Anna Hudson – Abstract

Age-related adaptions in the neural control of the human diaphragm muscle

Hudson AL[1, 2], Nguyen DAT[1, 2], Lewis RHC[1, 2, 3], Gandevia SC[1, 2, 3] and Butler JE[1, 2]
1. NeuRA, Sydney, Australia
2. University of New South Wales, Sydney, Australia
3. Prince of Wales Hospital, Sydney, Australia

There are changes in the skeletal, pulmonary and respiratory neuromuscular systems with healthy ageing. A study using a gastro-oesophageal catheter to record EMG reported higher diaphragm EMG during eupnoea in healthy subjects > 50 years, but these measures may be affected by the normalisation process used (1). The definitive method to assess neural drive is the single motor unit technique. Here, to assess age-related changes in neural drive to the diaphragm during eupnoea, EMG was recorded from the costal diaphragm using a monopolar needle electrode in participants from three age groups (n ≥ 7 each): older (65-80 years); middle-aged (43-55 years) and young (23-26 years). In each group, 154, 174, and 110 single motor units, respectively, were discriminated. A mixed effects linear model showed no significant differences between age groups for onset (group range 9.5-10.2 Hz) or peak (14.1-15.0 Hz) discharge frequencies during eupnoea. However, there was delayed onset (by ~10% of inspiratory time; p=0.02) and earlier offset (by ~20% of inspiratory time; p=0.04) of single motor unit activity in the older group. The respiratory parameters during the recordings were similar across groups. The area of motor unit potentials was ~40% larger in the middle-aged and older groups (p<0.02). Therefore, although we found no age-related difference in firing frequencies during eupnoea, there were differences in the timing of motor unit activity in the older group.
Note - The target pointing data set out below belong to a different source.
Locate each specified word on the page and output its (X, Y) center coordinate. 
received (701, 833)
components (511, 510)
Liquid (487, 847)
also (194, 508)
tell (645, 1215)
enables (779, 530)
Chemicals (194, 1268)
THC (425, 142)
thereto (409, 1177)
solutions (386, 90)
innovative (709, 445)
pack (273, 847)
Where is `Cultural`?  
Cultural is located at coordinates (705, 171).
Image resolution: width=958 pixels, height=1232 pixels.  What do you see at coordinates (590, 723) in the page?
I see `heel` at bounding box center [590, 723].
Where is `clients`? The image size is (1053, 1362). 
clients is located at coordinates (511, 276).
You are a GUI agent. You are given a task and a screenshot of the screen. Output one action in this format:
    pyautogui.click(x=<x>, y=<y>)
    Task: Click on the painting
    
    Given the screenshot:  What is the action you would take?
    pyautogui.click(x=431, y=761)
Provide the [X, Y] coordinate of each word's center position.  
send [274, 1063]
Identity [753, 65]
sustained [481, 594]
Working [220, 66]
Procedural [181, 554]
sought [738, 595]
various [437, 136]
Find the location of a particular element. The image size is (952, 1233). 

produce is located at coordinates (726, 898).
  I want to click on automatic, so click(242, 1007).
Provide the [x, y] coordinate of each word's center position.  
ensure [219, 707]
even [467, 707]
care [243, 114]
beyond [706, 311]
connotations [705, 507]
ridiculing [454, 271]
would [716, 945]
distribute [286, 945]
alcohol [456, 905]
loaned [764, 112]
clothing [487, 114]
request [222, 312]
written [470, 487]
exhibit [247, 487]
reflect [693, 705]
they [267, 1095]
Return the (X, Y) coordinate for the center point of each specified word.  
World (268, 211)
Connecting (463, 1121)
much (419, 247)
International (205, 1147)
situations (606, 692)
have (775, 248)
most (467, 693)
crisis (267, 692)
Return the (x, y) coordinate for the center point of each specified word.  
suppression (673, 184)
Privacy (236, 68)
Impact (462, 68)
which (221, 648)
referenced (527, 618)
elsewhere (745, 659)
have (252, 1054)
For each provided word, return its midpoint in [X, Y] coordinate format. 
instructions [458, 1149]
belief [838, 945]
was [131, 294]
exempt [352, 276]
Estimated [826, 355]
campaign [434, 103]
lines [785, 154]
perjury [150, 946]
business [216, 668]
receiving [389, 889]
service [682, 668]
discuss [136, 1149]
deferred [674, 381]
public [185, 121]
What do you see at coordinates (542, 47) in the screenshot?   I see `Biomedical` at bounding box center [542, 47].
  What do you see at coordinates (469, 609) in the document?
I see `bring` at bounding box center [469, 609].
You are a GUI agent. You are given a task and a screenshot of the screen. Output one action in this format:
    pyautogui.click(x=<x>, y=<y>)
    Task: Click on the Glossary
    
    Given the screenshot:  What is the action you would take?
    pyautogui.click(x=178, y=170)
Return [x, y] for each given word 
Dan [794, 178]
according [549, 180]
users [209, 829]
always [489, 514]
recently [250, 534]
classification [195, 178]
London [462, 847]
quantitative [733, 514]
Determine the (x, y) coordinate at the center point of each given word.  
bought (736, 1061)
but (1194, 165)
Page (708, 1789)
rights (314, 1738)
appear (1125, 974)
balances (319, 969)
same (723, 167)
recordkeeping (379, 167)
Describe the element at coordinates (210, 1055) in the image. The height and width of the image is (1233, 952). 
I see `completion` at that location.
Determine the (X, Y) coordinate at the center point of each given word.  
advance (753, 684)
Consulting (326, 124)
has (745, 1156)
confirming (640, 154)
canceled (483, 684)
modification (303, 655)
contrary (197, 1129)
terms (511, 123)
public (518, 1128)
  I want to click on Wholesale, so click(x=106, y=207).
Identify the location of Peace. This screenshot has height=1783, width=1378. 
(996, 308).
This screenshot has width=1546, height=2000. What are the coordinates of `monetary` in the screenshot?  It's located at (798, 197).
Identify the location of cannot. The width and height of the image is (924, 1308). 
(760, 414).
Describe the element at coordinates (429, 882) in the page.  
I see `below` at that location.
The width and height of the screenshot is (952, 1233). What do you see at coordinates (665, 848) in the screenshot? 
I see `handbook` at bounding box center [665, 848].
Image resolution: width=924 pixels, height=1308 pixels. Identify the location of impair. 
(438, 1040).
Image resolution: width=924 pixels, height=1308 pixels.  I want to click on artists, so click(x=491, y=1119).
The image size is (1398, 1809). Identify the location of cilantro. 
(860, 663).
Changes in motor unit morphology indicate axonal sprouting and re-innervation of diaphragm muscle fibres is associated with ageing, even in middle-aged participants.

  1. Jolley CJ, Luo Y-M, Steier J, Reilly C, Seymour J, Lunt A, Ward K, Rafferty GF, Polkey MI & Moxham J. (2009). Neural respiratory drive in healthy subjects and in COPD. European Respiratory Journal 33, 289-297.